_Required task_: Edit the records from the line containing "Where should I" through the end, replacing "header" with "banner" and leaving all else unchanged. Leave the pictures out of your answer.

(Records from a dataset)
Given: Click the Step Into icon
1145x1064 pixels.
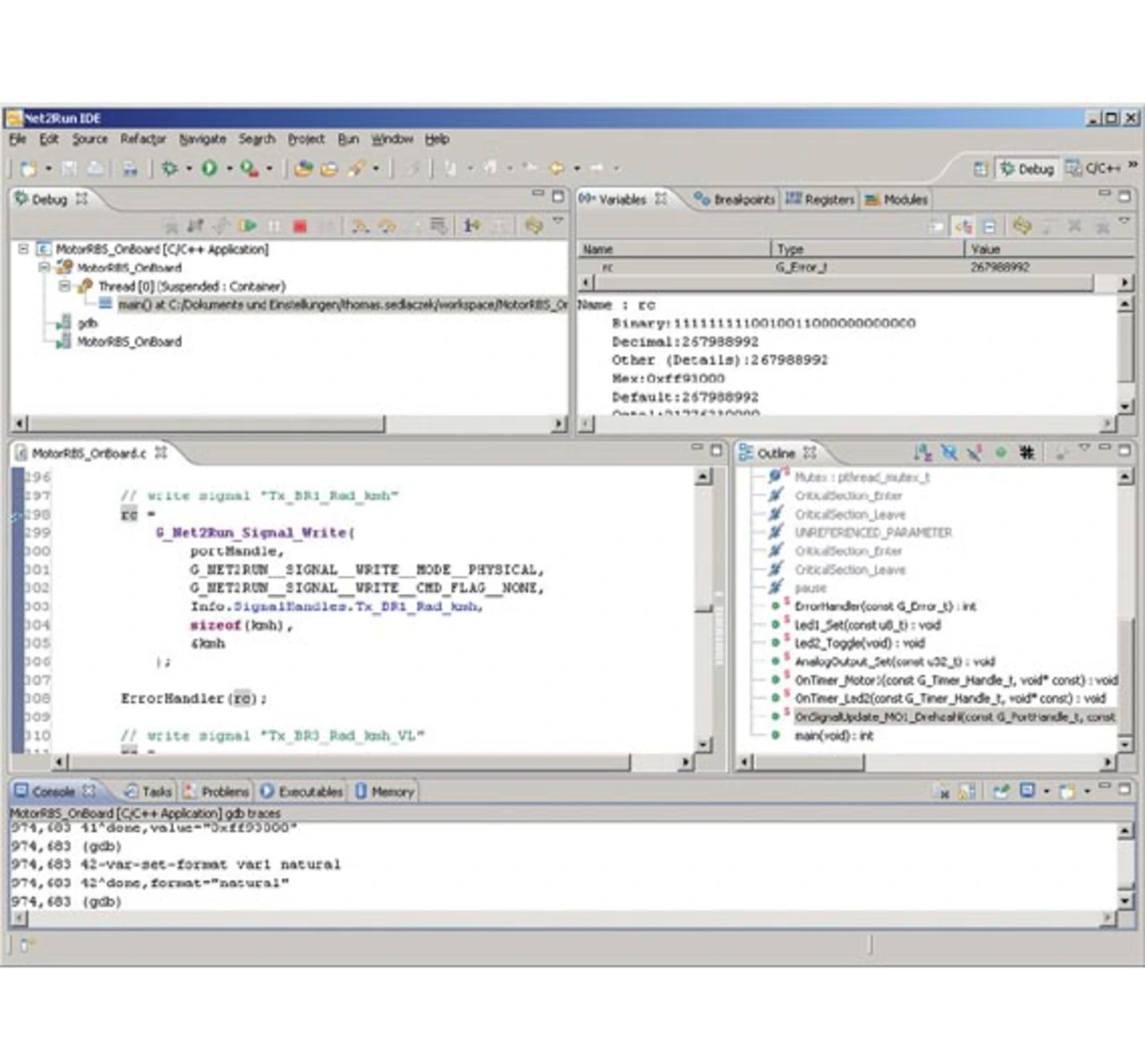Looking at the screenshot, I should pos(360,226).
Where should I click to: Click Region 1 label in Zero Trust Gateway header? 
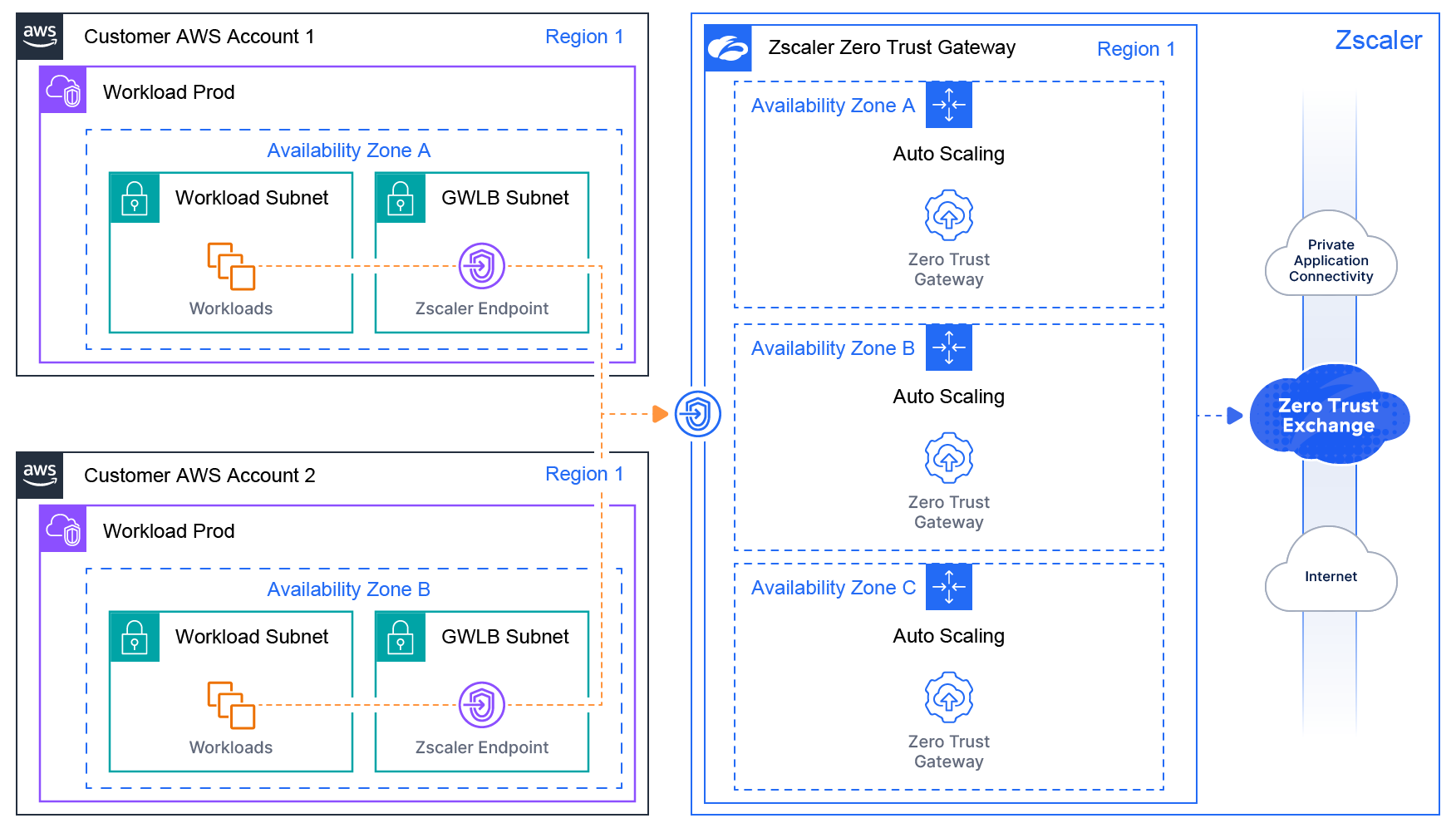click(x=1135, y=49)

_Expected answer_:
Where should I click to: Click Region 1 label in Zero Trust Gateway banner? 
click(x=1135, y=49)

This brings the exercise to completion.